We’ve been writing for some time about secular trends that will increasingly urge baby boomers to downsize McMansion-style homes.  Not only do people physically want less property upkeep as they age, but the drop in ‘safe’ income yields from 5 to 6% in 2007 to 1 to 2% today, has increased pressure on retirees, and those contemplating it, to reduce operating expenses and extract cash from their house asset.  Where a million in savings could pretty safely produce 50K a year of income a decade ago, today it can produce about 20k.  In other words, we need about 2.5x more savings today, to produce the same retirement income, as we did 10 years ago.  Something has to give, and it’s living expenses.

At the same time, not only do younger buyers generally lack the down-payments and income ability to buy McMansions, they also lack the interest.  Most are wisely attracted to more efficient housing with lower operating and environmental costs.

A recent survey by the Ontario Securities Commission found that 45% of pre-retired Ontario homeowners age 45 plus, are relying on the value of their home increasing from present (already lofty) levels to fund their retirement. The survey also found that while 73% of this group own homes — half of those still have a mortgage and half have no investment savings at all.

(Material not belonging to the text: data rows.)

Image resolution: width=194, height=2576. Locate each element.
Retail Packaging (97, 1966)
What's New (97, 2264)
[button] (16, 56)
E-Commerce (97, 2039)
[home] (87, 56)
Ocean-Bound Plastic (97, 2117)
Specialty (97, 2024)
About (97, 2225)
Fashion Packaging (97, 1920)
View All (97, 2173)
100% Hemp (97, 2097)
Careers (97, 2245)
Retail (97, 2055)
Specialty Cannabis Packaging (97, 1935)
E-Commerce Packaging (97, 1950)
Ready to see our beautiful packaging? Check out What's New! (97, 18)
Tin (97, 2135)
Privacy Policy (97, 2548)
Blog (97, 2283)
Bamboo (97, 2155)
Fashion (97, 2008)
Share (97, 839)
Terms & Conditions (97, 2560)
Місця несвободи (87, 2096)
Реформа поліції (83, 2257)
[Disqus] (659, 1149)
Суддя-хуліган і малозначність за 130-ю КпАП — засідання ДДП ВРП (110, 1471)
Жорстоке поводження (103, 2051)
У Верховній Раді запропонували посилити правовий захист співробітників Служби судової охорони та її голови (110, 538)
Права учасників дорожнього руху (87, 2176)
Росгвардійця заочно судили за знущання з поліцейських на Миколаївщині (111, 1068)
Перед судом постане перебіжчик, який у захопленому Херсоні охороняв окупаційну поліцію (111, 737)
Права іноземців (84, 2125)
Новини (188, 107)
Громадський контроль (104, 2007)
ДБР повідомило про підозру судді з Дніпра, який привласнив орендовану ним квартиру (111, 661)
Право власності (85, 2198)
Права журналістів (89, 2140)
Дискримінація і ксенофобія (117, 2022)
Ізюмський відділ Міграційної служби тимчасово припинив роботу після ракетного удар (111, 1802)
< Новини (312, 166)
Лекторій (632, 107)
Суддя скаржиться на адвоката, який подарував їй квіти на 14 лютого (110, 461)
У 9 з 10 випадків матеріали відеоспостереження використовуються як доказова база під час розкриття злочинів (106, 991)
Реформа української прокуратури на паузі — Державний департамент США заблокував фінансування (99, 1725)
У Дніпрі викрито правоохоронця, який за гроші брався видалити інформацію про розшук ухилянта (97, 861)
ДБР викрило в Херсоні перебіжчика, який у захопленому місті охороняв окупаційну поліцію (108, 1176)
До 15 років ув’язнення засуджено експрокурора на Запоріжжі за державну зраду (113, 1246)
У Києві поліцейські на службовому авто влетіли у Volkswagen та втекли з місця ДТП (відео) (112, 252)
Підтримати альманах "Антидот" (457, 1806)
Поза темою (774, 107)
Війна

For those thinking that they will need or want to downsize their home to raise cash and lower expenses within the next 5 years, best to take proactive steps sooner than later.  See Boomers worry they can’t sell big homes when the time comes:

For owners of large homes near retirement, the best thing they can do is to close a sale while the sellers’ market is hot…

You can also invest in energy efficient and green technologies that make maintaining a large home more affordable, update the kitchens and baths, and remove the emotion from your decision.

This unsustainable era of oversized people, homes, expenses and debts is coming to a close of necessity.  The future will be leaner in every way.  And that is a good thing for those who can see and evolve their habits and thinking now.